In 1987, Lynch and two colleagues founded Cortex to commercialize their ideas. Despite heavy research bills and no hope of a quick blockbuster, the trio attracted powerful backers, including George Soros' Quantum Fund, which purchased almost a fifth of the company in November, 1993.
JUST COFFEE? Now, Cortex is burning through its limited investment capital, and some scientists are pessimistic. Damage to synapses in Alzheimer's patients' brains is probably irreversible. What's more, says Salk Institute for Biological Studies professor Charles F. Stevens, "Gary's drugs aren't making the rats much smarter." Translated to humans, he figures, "they're not much different from a cup of coffee." Still, by bolstering undamaged synapses, Ampalex could make life happier for millions in the early stage of memory loss.
Besides, say Lynch's many supporters, Ampalex is just the beginning.
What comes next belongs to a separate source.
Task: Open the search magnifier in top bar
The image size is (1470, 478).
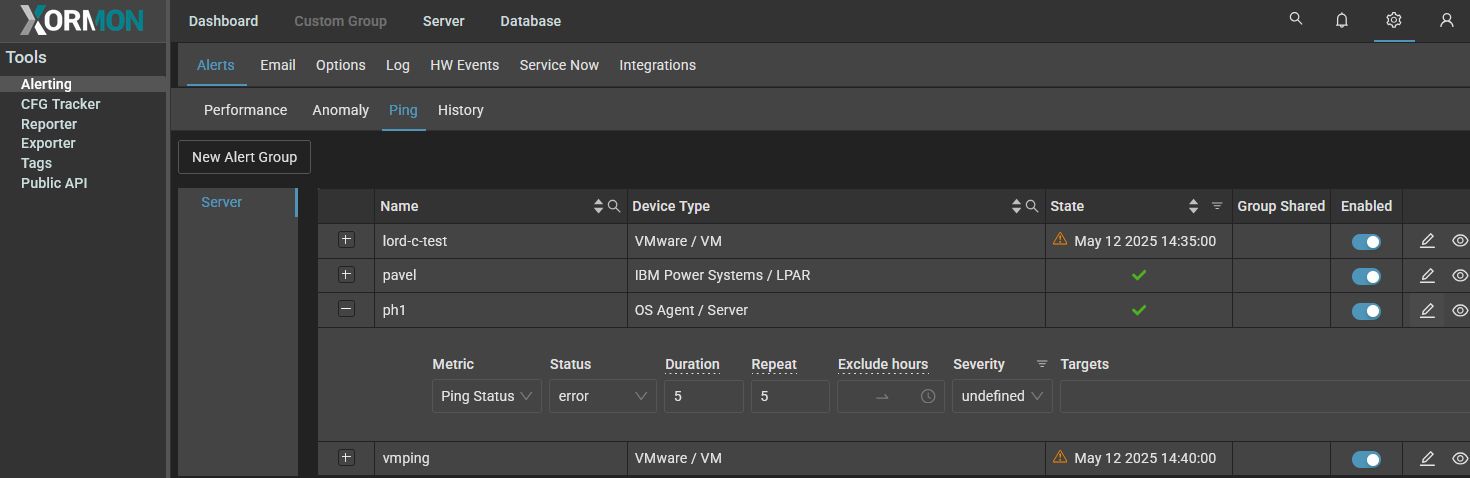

Although final results aren't in, "there's a huge need for drugs of this type," says Leon N. Cooper, head of Brown University's neural systems and brain institute. Cooper, who shared a Nobel prize in 1972 for his work in superconductivity, calls Lynch "a remarkably creative scientist who has made major contributions." In the future, both men predict, most drugs will be designed from knowledge, not trial and error. "We may miss this time," Lynch admits. "But we won't miss the next."